# [WHAT NEEDS TO BE DONE]
Retype all of the material exactly, leaving no line out.

# [DATA TO PROCESS]

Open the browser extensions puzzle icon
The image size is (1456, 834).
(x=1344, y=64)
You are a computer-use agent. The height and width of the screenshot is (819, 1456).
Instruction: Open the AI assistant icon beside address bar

# [ANSWER]
Open the browser extensions puzzle icon
The image size is (1456, 834).
(x=1344, y=64)
You are a computer-use agent. The height and width of the screenshot is (819, 1456).
Instruction: Open the AI assistant icon beside address bar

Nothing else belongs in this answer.